**WHAT IS EXPECTED**
Rewrite the listing below with every "screenshot" changed to "screen capture" and nothing else altered. Leave out the pictures.

======

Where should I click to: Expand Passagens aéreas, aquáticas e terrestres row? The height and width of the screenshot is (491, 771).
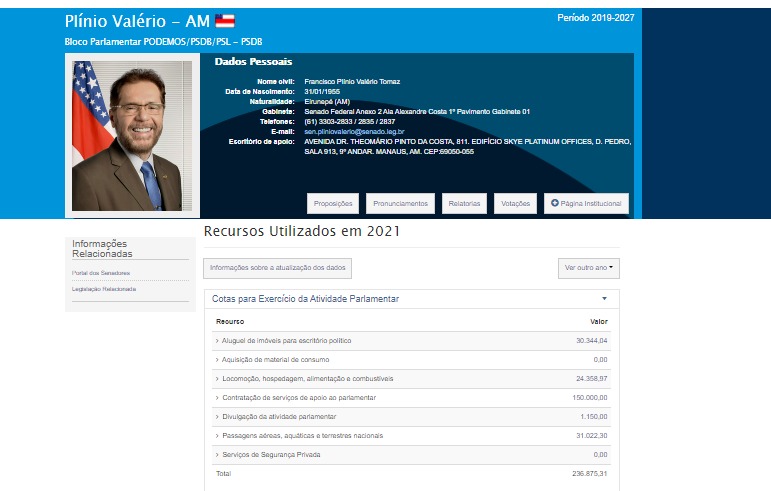pyautogui.click(x=301, y=435)
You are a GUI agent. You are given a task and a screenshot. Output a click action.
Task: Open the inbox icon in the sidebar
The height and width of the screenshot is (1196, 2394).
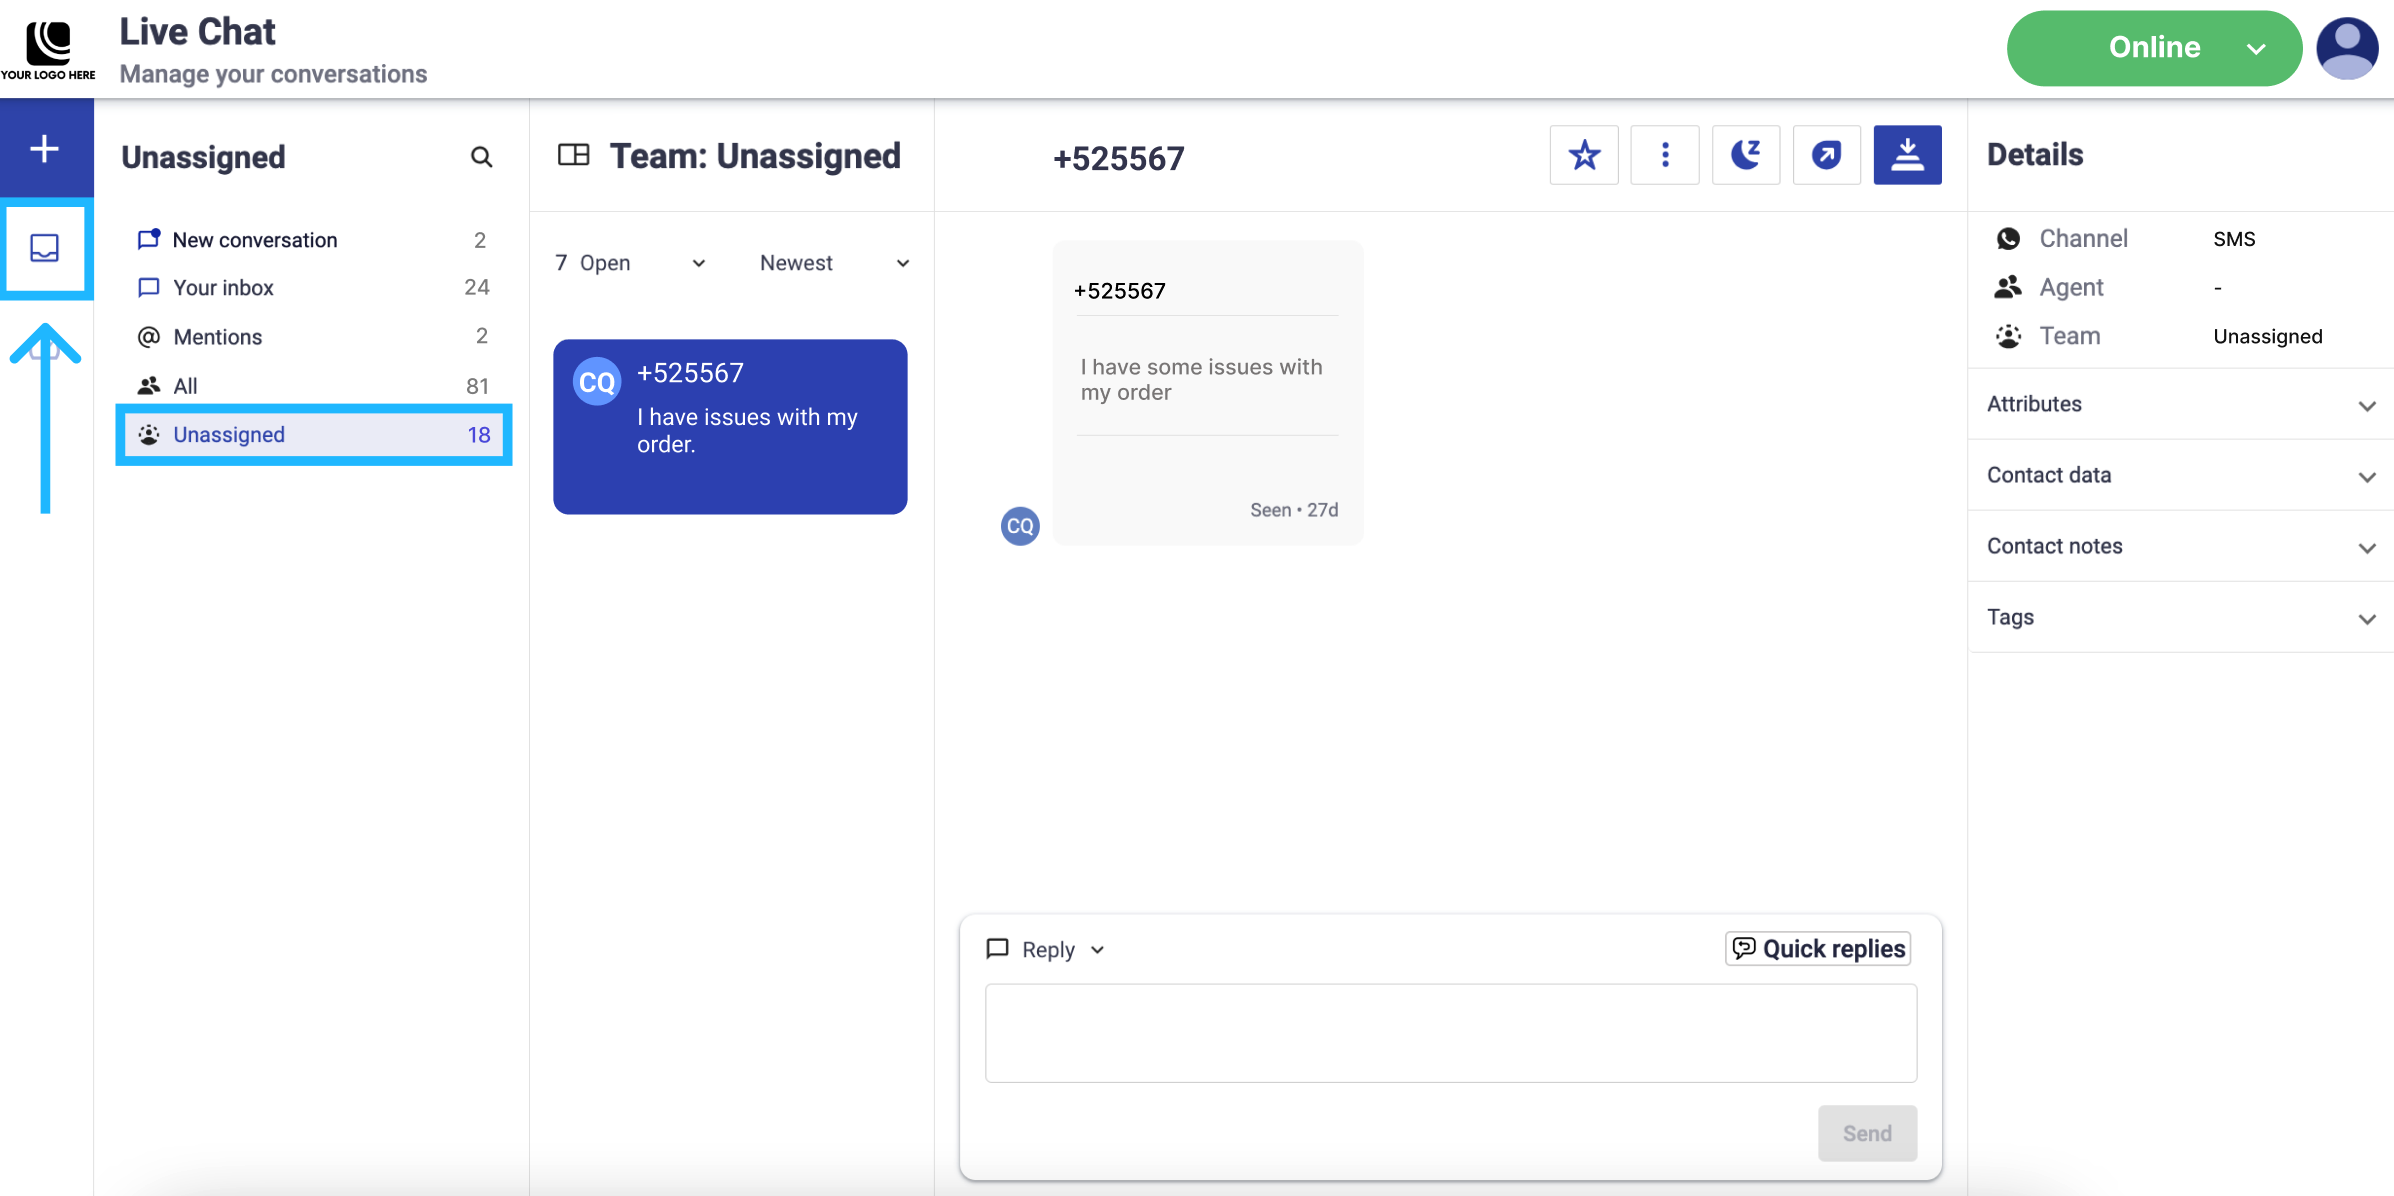coord(45,248)
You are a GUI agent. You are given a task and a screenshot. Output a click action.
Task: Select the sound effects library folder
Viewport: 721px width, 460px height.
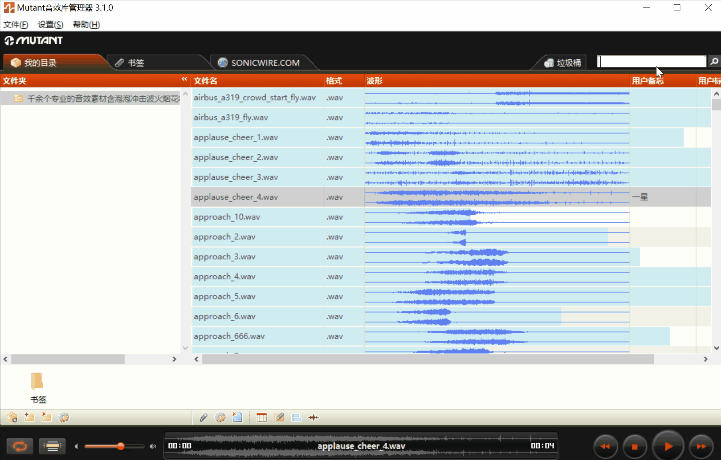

======

**WRITTEN REPLY**
Where should I click to: Expand Passagens aéreas, aquáticas e terrestres row? The height and width of the screen capture is (491, 771).
pyautogui.click(x=301, y=435)
You are a GUI agent. You are given a task and a screen capture. Output a click action.
Task: Open the inbox icon in the sidebar
The height and width of the screen capture is (1196, 2394).
coord(45,248)
You are a GUI agent. You are given a task and a screen capture. Output a click action.
Task: Select the sound effects library folder
Viewport: 721px width, 460px height.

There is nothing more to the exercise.